# online dog training schools?



## ruckusluvr (Sep 20, 2009)

has anyone here ever took an online dog training course?
I am looking into nadoi through Penn Foster.
http://www.nadoi.org/

there is Also ABC
http://www.animalbehaviorcollege.com/default.asp?id=409&type=GoogleAdWordsSearch


----------



## trainingjunkie (Feb 10, 2010)

What are you hoping to accomplish? Meaning, what are your goals?

I am pretty familiar with ABC.


----------



## ruckusluvr (Sep 20, 2009)

i would like to be able to help people with behavior issues in their dogs. the common, and not so common. even dealing with aggression.
I also think that i would like to do private obedience lessons, but my primary focus would be on home training visits helping with behavior problems


----------



## StarfishSaving (Nov 7, 2008)

I've actually been thinking about doing this as well. I'm curious to see what people have to say. Good luck, Ruckus!


----------



## clickntreat (Feb 19, 2010)

You could start training at Petsmart. The training is free and you start to build a client base. The dog trainer Zac George from the Animal Planet show Superfetch started as a Petsmart dog trainer. An on-line school could help teach you, but nothing you can't learn from books + experience. Plus, no one really gives a darn about an on-line certification in dog training. Just call dog trainers in your area to see if any would like to take on an assistant/ intern. You might be surprised. Try to pick one whose training methods are in line with your beliefs. Personally, I do all positive methods. You may differ but I would strongly suggest you try to find a positive path as well.


----------



## amdeblaey (Jun 27, 2009)

I did the ABC program-probably 2 years now-I loved it. It was very convenient for me. 95% of it is book work at home-then you do community service at your local humane society-and then your externship is with another dog trainer working one on one with their dogs. They are very flexible-and I still have contact with the school-even after 2 years. They also offered a Vet Assistant course-but it was to expensive for me at the time, so I took the course through Penn Foster-bad idea. Their program was horrible-I really regret not going through the ABC's vet assistant program. ABC has a bunch of alumni program's too-one I'm going to be taking here in a few months is they help you work with, and train Shelter Dogs.


----------



## ruckusluvr (Sep 20, 2009)

thanks amdeblaey!

I wonder...
is it worth going to school for this? I am a dog groomer. i love my job! but was thinking of doing training only on saturdays. if i only train one day a week will the classes even pay for themselves?


----------



## amdeblaey (Jun 27, 2009)

ruckusluvr said:


> thanks amdeblaey!
> 
> I wonder...
> is it worth going to school for this? I am a dog groomer. i love my job! but was thinking of doing training only on saturdays. if i only train one day a week will the classes even pay for themselves?

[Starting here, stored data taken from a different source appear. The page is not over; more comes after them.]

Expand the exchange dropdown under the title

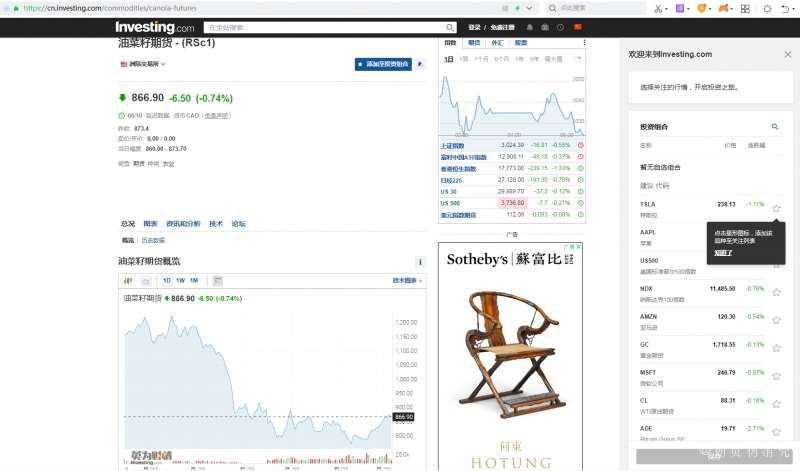[143, 64]
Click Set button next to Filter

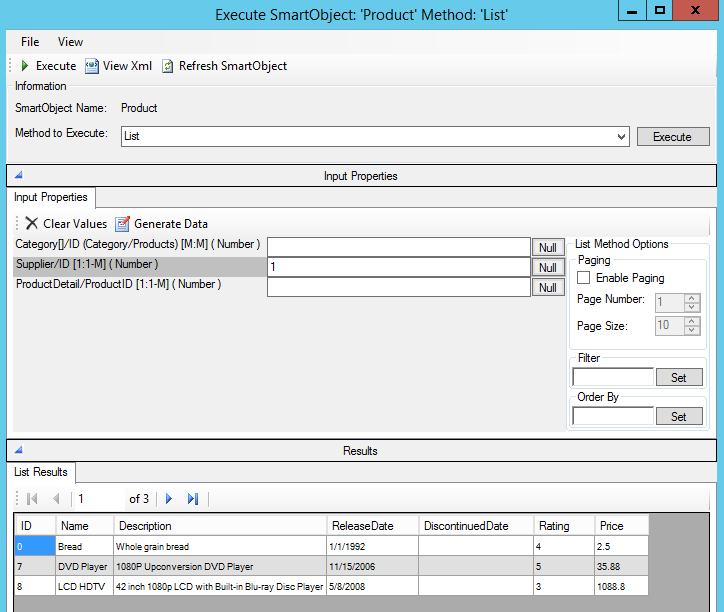[x=678, y=378]
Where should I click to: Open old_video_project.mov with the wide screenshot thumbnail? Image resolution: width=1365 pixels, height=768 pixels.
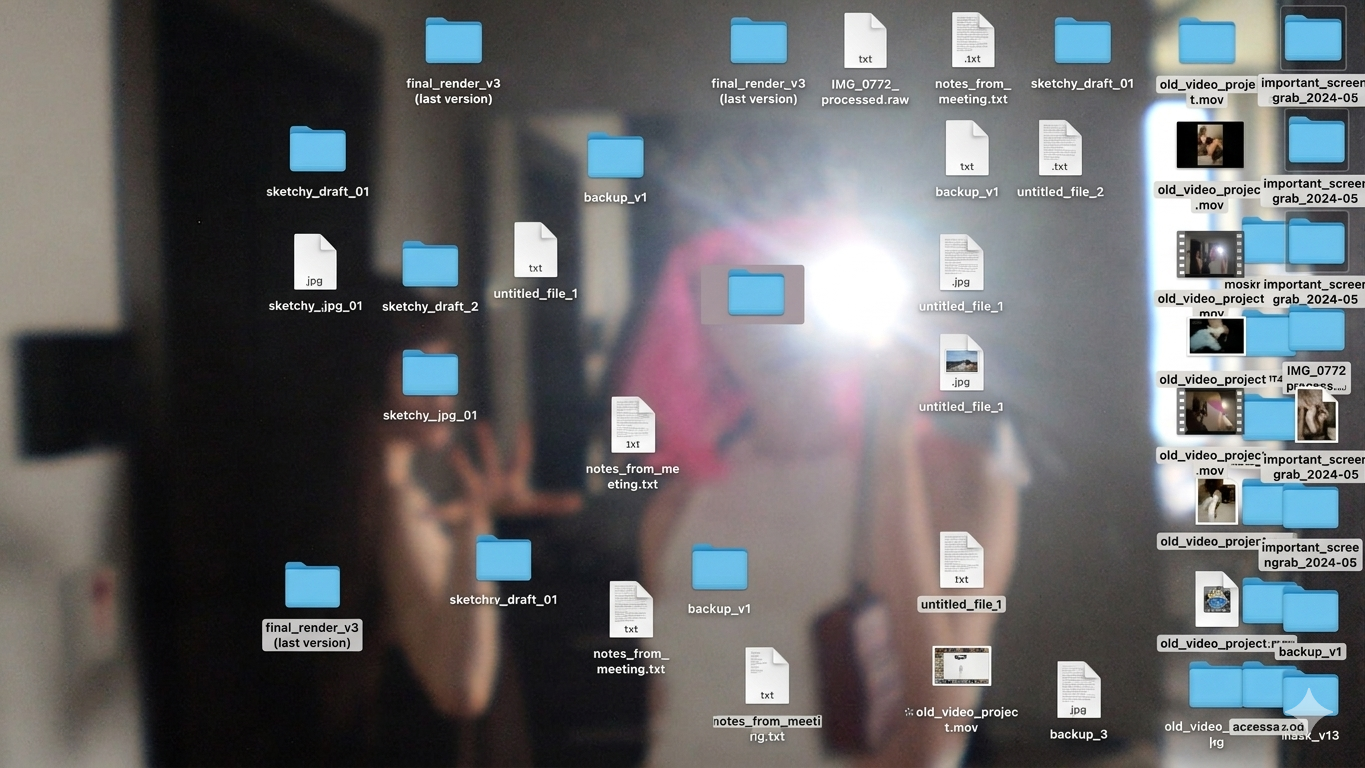(x=961, y=667)
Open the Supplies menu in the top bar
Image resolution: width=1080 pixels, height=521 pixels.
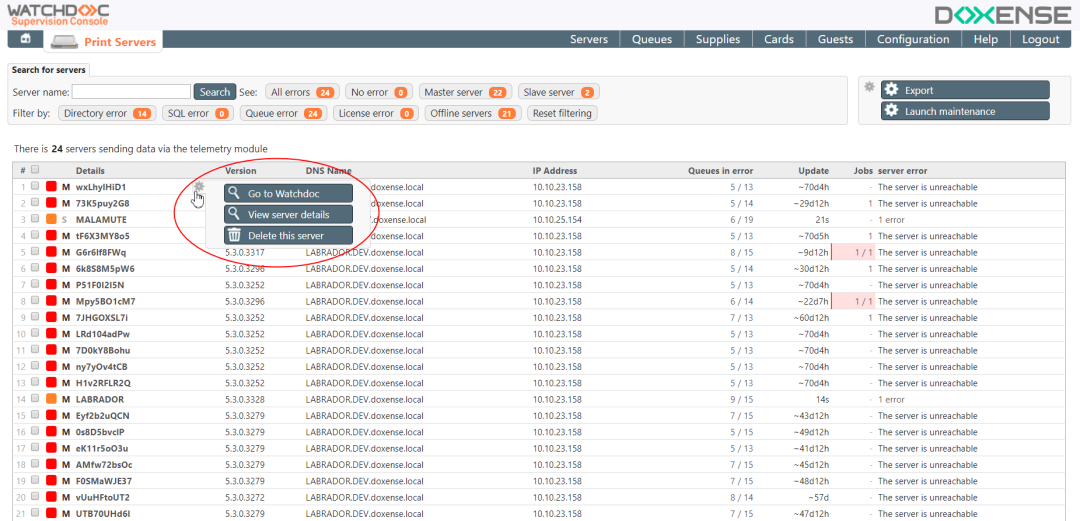coord(717,40)
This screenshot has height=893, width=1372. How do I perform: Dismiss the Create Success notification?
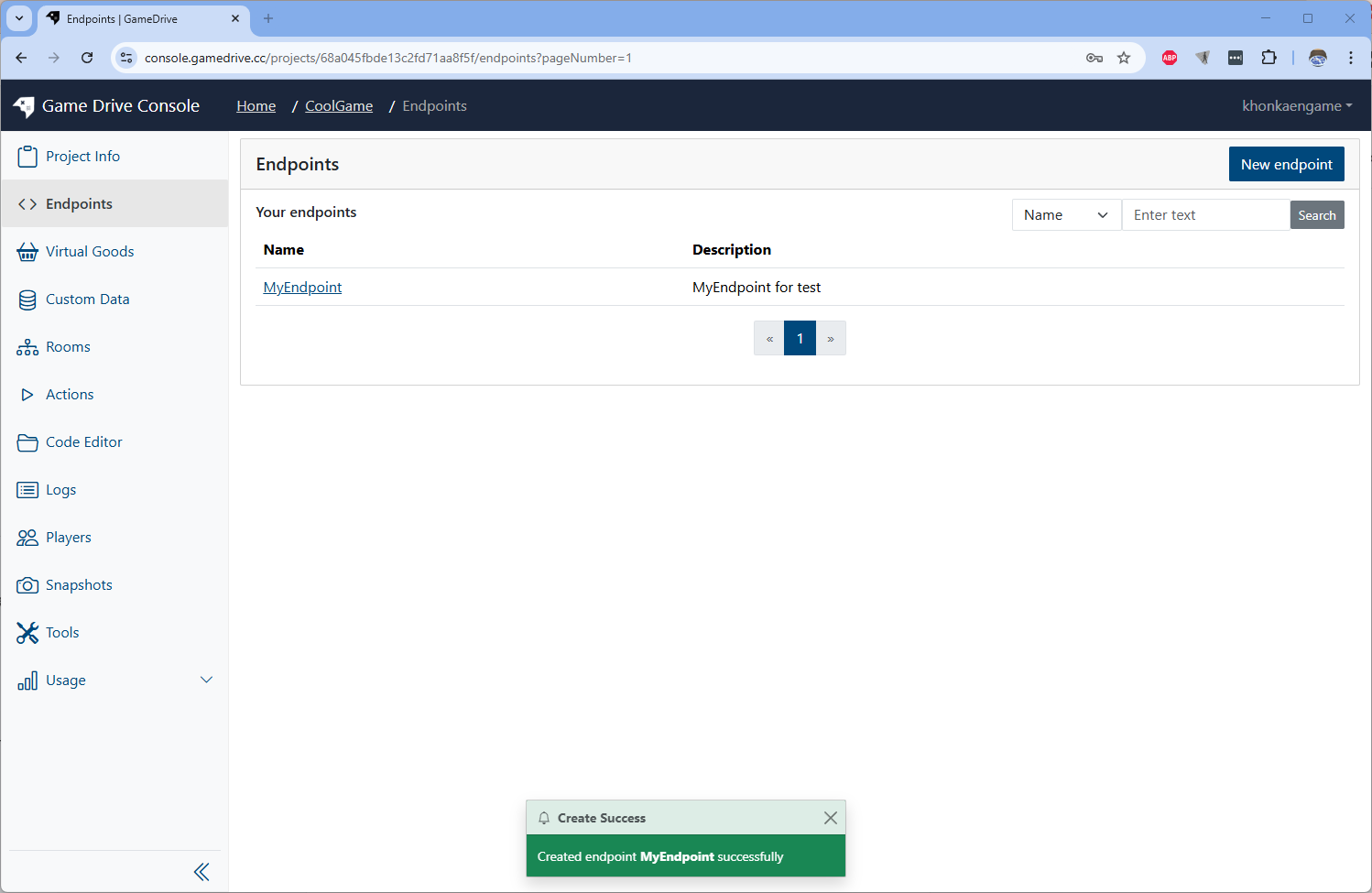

I guess it depends-it is a couple thousand dollars-and will take a year-but you will learn a lot-and I have found a lot of it comes in handy. But on the other hand-where do you do your grooming-if it's petco or petsmart, maybe you can do their program-I do not know anything about their programs though. Are you military at all? They are offering tuition assistants for military spouses. I noticed your location said Ky/Tn border-and I know Fort Campbell is on the border. If you do decide to do a program like ABC-i recommend ABC and not Penn Foster-Penn Foster did not get a good review from me. The big difference I noticed between the two-is ABC is very personal-you are assigned to your own personal teacher so to say-so if you have a question-that person is there to help you-and keeps track of you threw out your program. If I had a question for Penn Foster-I submitted an email-and crossed my fingers that someone would get back to me that month-plus anytime I got an email back-it was always 'dear student' excuse me-I paid you how many hundreds of dollars-you can at least address me by my name. It was just little things like that that made Penn Foster very impersonal-and felt they really didn't care. That is my take on the difference between the two schools.


----------



## ruckusluvr (Sep 20, 2009)

I groomed at a small independant shop. just me and someone else working there. I am not military at all, neither is my husband. 

I will look into ABC more. Penn Foster is so much cheaper though! but I bet you get what you pay for.


----------



## amdeblaey (Jun 27, 2009)

ruckusluvr said:


> I groomed at a small independant shop. just me and someone else working there. I am not military at all, neither is my husband.
> 
> I will look into ABC more. Penn Foster is so much cheaper though! but I bet you get what you pay for.


Yeah-Penn Foster is cheaper-I mean you have to do what you want-financially-I mean if you can afford Penn Foster without taking out a huge school loan-then that's fine, you just can't go in expecting to much. You want a good school-but in this economy-sometimes you can't do the best, and that's just fine. I think the best way to learn is to actually go out and do it-so if you can just get through the book work with Penn Foster, and get the background knowledge, then you can get out there and actually put the books to good use.


----------



## RBark (Sep 10, 2007)

I'm not entirely sure about how the process works, but while there's a lot of book-related learning to be done on the Learning Theory (which, for the majority of people, simply picking up "How Dogs Think" by Stanley Coren, "The Other End of the Leash" by Patricia McConnell, and "Excel-erated Learning" by Pamela Reid, will tell you 80% of what you need to learn about dog training)

Aside from that, the most important parts of dog training simply cannot be trained over the 'net. You can't learn timing from a DVD, or from text. You can't learn how to properly read dogs that way either. I honestly don't think it's possible to completely learn that without someone far more experienced to guide you, point out the things you've missed, and so on.

You can wing it with experiences with various dogs, but dog training, just like most behavior education (psychology, sociology, etc) is a lifelong learning process.

If I am incorrect about these programs, please do inform me otherwise.


----------



## Cracker (May 25, 2009)

Honestly, ABC is not the best out there, I know several people who took it and didn't find they learned anything that they didn't already know. 
If you are seriously interested in BEHAVIOUR you may want to look at the CASI courses. They are university level, taught by James O'heare and with a board of faculty that includes Nicole Wilde etc. 
www.CASI.com


----------